Prime Time Crusaders

 

I don’t trust a man over fifty, unless of course he’s a mailman, a teacher or a butcher. I’m twenty-five and relatively attractive so the only thing that kind of guy would want from me is a ride in the sack and a slap on the ass. But that’s not entirely true—I do trust one man over fifty. His name is Frank and we’re having an affair even though he lied when I first met him at the coffee shop three months ago. He saw me sitting with my journal and asked what I was writing. “Poetry,” I said softly. “It’s just a hobby.” Frank replied that it takes a special kind of person to rely on words to express their deepest feelings and when he touched the spine of my journal, I felt the fine hairs on the back of my neck come alive. Frank also told me he was a thirty-five year old shoe store manager and I believed him on account of his full head of black hair and soft looking hands. But when I looked at Frank’s license, I discovered that he was as old as my father would be if he were still alive. His wallet was on the nightstand in the Stargazer Motel and Frank was in the bathroom taking a shower. I figured a girl has a right to know what she’s getting into, especially when she has sex with a man after knowing him for only forty-eight hours.
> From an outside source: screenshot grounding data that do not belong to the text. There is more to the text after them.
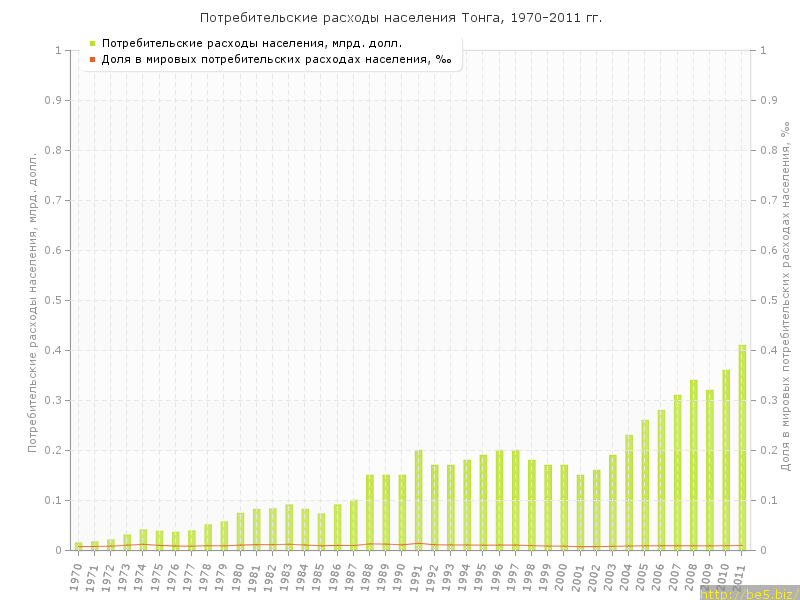Select the 1970 bar at chart start
This screenshot has width=800, height=600.
point(78,546)
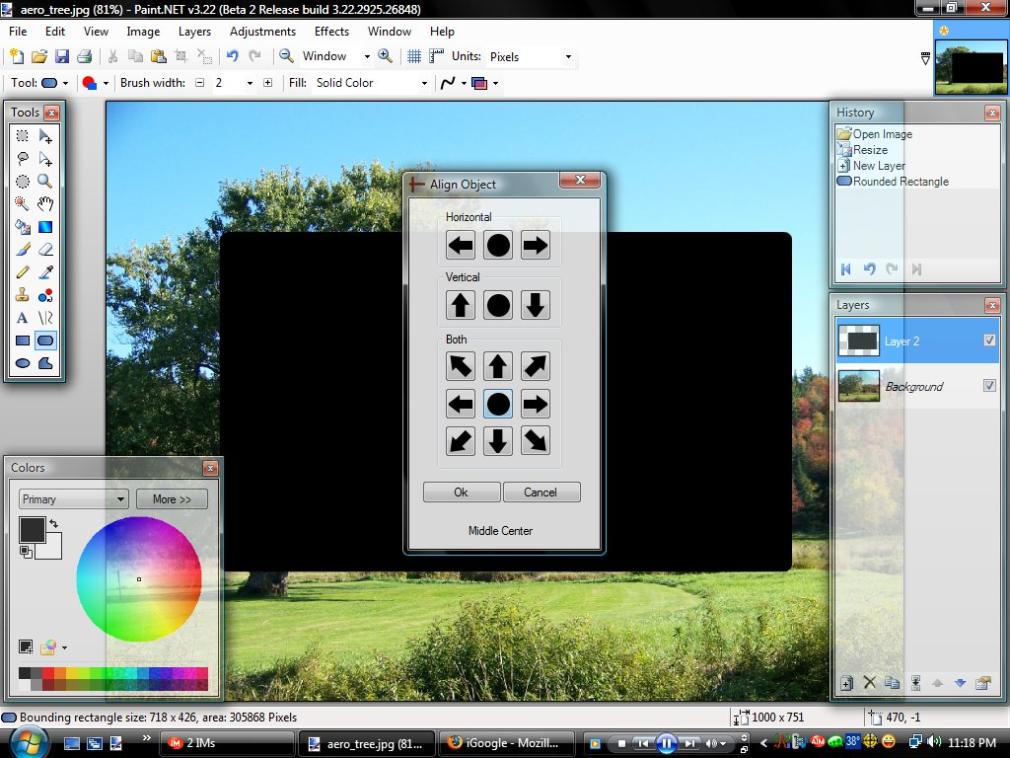Viewport: 1010px width, 758px height.
Task: Uncheck Layer 2 visibility checkbox
Action: 989,341
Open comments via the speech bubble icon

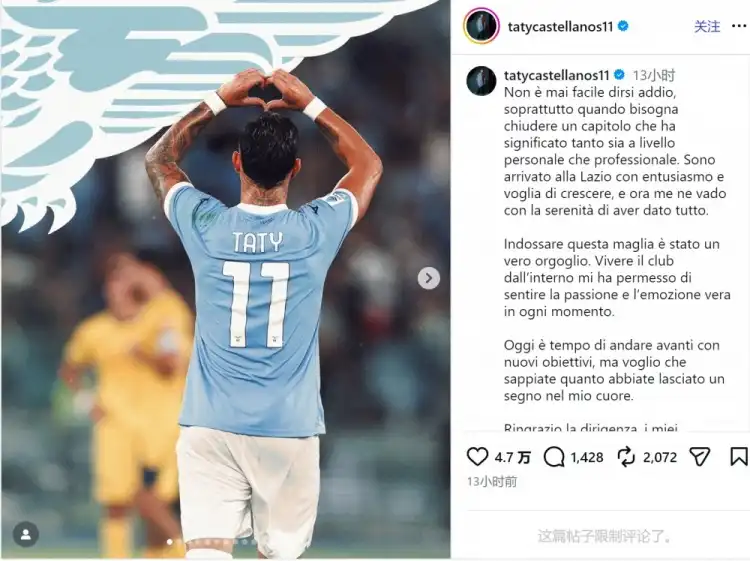click(554, 457)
When I asked why he lied, Frank slipped into the bed and began rubbing my slightly collapsed arches, then calves, then thighs. From behind, he whispered his reason in soft, rhythmic movements. He, the older man who sold high-end shoes, didn’t want to scare off me, the young, pretty poet girl. His sweet sentiment stirred me like a childhood dream. I turned to kiss him when suddenly he clicked on the television and got excited in a different way. The program was a reality TV show about seven salespeople in seven major American cities selling televisions. It’s called “Prime Time Crusaders” and it’s on five times a week. The basic principle is the salesperson who sells the most TVs wins a quarter million dollars and a trip to every major television studio across the world. But there are obstacles to challenge the salesperson’s ability and conviction: the bi-polar boss, ex-lovers posing as customers, random blackouts in the store just when the salesperson has a customer hooked, excessive static. With, of course, the biggest obstacle of all—price hikes. And just when I was about to say that this show is possibly the biggest piece of capitalist consumerist crap, Frank pointed to a plastic-bodied blond wearing a pair of lime go-go boots. He said, “I taught her everything I know about selling. She’s going to win it for Boston this year.”

“Who’s she?”

“Roxy,” he said. “My girlfriend.”

I watched Roxy evade a group of Jehovah Witnesses as she explained to a family of four that a digital TV is ideal for a busy schedule. The Witnesses left, the two children clapped and the TV was bought. I said, “You lied to me again.”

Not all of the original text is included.